Output only the lines below that start at the line containing "591x466 pixels." and end at the line containing "Clear the search box text", with both ends kept.

[Dataset entries]
"""
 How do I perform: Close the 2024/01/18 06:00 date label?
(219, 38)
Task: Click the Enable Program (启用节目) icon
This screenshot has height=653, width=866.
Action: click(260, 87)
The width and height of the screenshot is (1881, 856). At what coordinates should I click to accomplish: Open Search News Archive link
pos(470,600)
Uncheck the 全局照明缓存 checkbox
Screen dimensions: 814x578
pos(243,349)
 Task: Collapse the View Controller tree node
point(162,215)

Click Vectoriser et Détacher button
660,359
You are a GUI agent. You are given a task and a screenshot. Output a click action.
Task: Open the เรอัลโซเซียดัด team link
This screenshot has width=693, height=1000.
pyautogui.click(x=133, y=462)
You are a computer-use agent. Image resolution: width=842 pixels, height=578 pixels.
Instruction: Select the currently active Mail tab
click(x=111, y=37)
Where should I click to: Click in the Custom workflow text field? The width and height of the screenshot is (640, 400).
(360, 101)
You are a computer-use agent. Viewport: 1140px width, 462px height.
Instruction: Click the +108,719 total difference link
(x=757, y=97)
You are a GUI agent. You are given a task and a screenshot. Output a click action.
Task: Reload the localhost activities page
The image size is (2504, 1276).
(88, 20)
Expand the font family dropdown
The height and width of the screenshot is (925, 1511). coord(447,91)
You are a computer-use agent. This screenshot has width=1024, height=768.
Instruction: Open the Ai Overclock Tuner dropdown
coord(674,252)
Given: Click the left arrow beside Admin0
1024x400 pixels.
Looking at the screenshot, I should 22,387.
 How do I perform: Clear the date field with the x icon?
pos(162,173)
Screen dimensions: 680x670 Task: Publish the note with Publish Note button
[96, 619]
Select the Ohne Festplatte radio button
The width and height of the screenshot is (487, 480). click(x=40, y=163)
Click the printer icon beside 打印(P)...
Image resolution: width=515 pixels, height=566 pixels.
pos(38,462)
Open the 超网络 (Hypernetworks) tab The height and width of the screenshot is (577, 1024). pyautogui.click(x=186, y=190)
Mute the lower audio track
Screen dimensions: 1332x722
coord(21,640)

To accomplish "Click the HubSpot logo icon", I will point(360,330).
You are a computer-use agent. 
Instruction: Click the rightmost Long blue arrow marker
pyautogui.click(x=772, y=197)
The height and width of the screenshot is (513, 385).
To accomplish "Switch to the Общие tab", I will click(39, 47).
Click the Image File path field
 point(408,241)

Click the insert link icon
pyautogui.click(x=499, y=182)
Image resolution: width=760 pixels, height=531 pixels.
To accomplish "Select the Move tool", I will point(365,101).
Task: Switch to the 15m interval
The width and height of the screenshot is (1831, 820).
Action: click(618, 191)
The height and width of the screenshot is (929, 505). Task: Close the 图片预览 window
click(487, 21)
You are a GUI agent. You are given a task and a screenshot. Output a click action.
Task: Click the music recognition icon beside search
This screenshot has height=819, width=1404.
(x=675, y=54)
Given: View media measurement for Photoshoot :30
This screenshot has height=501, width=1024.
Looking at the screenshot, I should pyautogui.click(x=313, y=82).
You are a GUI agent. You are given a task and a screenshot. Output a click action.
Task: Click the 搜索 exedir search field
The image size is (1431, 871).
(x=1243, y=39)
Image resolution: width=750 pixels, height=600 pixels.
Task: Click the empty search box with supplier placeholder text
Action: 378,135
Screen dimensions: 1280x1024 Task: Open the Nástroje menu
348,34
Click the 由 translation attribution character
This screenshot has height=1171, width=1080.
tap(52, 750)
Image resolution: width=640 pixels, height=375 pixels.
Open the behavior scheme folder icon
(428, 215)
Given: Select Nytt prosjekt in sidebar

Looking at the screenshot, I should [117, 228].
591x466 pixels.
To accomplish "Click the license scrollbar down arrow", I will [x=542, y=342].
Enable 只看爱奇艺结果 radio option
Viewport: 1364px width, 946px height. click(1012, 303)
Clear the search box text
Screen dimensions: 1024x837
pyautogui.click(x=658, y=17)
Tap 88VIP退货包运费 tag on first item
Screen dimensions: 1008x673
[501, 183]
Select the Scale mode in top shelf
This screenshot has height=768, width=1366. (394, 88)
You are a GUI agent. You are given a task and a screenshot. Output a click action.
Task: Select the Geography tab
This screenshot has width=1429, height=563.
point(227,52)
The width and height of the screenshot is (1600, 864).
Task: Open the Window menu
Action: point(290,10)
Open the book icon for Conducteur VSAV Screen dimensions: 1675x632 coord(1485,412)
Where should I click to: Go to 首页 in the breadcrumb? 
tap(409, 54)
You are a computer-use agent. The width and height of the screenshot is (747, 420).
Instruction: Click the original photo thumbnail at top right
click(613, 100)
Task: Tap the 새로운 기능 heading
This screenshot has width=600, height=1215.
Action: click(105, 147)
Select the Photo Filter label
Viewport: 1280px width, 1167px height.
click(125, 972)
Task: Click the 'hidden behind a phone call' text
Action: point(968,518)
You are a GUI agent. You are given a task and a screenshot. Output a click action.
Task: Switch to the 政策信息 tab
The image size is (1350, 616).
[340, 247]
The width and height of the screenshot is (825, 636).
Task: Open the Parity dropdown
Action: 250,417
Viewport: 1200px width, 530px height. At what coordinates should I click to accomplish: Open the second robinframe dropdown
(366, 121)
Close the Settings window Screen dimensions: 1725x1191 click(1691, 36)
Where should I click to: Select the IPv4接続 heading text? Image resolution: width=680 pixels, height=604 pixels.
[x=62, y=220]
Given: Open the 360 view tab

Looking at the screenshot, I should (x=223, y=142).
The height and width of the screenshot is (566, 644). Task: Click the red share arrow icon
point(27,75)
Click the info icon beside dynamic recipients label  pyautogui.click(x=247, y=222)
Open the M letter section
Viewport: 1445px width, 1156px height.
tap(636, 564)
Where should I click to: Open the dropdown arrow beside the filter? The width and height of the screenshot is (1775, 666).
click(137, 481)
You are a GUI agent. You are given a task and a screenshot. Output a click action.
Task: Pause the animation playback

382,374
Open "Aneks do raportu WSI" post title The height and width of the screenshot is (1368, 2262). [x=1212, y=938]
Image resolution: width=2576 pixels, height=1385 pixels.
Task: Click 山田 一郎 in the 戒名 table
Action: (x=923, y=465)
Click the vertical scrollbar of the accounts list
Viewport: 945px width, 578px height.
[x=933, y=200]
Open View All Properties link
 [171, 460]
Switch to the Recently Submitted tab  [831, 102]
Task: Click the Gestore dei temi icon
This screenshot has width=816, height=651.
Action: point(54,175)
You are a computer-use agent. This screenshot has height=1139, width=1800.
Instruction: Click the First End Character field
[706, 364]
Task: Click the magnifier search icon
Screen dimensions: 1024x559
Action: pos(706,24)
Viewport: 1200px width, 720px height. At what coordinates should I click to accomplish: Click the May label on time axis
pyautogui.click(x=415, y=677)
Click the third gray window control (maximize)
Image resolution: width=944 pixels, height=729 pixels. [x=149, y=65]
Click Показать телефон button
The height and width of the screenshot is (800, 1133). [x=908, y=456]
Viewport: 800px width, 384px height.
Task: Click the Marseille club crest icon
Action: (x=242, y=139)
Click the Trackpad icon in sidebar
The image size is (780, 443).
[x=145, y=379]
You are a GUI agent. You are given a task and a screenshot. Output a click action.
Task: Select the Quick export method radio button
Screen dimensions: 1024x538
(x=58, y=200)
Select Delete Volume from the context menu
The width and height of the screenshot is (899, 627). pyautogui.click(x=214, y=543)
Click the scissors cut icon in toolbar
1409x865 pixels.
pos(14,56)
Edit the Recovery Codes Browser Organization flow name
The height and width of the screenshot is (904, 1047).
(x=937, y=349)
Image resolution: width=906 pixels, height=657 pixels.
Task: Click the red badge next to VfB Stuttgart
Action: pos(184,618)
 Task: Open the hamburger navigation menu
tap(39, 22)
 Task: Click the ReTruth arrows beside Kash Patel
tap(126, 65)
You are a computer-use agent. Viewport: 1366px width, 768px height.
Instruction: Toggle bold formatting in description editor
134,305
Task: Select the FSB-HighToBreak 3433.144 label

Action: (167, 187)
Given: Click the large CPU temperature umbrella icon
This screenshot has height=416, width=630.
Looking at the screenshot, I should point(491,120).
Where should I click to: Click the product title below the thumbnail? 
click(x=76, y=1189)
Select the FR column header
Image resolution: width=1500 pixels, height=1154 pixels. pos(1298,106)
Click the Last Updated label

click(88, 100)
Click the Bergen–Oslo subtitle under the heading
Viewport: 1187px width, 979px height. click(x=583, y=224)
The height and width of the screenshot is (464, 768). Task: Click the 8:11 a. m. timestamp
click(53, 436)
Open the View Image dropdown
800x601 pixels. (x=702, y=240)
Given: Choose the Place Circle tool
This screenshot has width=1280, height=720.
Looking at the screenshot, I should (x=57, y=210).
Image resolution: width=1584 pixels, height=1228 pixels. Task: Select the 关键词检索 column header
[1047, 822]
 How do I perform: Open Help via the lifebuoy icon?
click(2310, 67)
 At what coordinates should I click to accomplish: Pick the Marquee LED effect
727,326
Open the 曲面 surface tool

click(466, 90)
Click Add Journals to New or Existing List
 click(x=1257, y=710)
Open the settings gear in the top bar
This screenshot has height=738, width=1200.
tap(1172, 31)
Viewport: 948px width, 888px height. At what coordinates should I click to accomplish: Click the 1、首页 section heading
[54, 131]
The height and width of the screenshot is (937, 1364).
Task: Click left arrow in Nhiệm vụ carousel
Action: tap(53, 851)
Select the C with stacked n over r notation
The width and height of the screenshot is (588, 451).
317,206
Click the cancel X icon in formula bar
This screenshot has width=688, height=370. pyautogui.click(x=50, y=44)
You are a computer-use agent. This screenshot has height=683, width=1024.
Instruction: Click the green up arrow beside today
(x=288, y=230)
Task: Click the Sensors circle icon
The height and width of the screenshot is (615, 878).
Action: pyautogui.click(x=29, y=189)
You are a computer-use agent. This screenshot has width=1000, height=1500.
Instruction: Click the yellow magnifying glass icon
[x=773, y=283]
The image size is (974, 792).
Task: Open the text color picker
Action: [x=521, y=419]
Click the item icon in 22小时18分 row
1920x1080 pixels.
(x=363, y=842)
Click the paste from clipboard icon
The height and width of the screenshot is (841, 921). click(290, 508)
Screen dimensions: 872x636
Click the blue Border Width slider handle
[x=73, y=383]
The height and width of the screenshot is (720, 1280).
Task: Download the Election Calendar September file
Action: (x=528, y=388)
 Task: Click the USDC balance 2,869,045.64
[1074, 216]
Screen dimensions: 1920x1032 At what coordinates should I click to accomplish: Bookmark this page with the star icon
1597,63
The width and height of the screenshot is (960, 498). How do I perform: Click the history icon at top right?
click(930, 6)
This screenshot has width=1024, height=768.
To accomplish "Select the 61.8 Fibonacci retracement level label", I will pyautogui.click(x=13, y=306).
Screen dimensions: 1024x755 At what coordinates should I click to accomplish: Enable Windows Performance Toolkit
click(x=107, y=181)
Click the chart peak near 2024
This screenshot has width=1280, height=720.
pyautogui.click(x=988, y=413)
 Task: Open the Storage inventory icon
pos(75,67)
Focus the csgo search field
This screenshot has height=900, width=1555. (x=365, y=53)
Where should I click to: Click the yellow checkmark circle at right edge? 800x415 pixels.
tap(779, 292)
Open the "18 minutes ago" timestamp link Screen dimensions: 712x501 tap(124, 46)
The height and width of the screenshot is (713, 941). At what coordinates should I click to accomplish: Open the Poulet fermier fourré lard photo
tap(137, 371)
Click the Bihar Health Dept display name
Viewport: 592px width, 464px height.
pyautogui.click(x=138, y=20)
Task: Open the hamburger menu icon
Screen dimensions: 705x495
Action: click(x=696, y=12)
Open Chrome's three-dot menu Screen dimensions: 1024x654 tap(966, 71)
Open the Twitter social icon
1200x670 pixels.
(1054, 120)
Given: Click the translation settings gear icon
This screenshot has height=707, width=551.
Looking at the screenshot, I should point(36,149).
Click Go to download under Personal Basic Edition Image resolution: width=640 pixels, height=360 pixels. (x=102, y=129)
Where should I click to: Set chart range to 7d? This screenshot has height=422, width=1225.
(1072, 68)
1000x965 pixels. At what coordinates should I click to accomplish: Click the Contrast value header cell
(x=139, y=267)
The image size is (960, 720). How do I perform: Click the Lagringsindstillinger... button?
"""
Response box:
591x466 pixels.
To accomplish "Click the license scrollbar down arrow", I will [x=542, y=342].
Enable 只看爱奇艺结果 radio option
Viewport: 1364px width, 946px height. click(1012, 303)
Clear the search box text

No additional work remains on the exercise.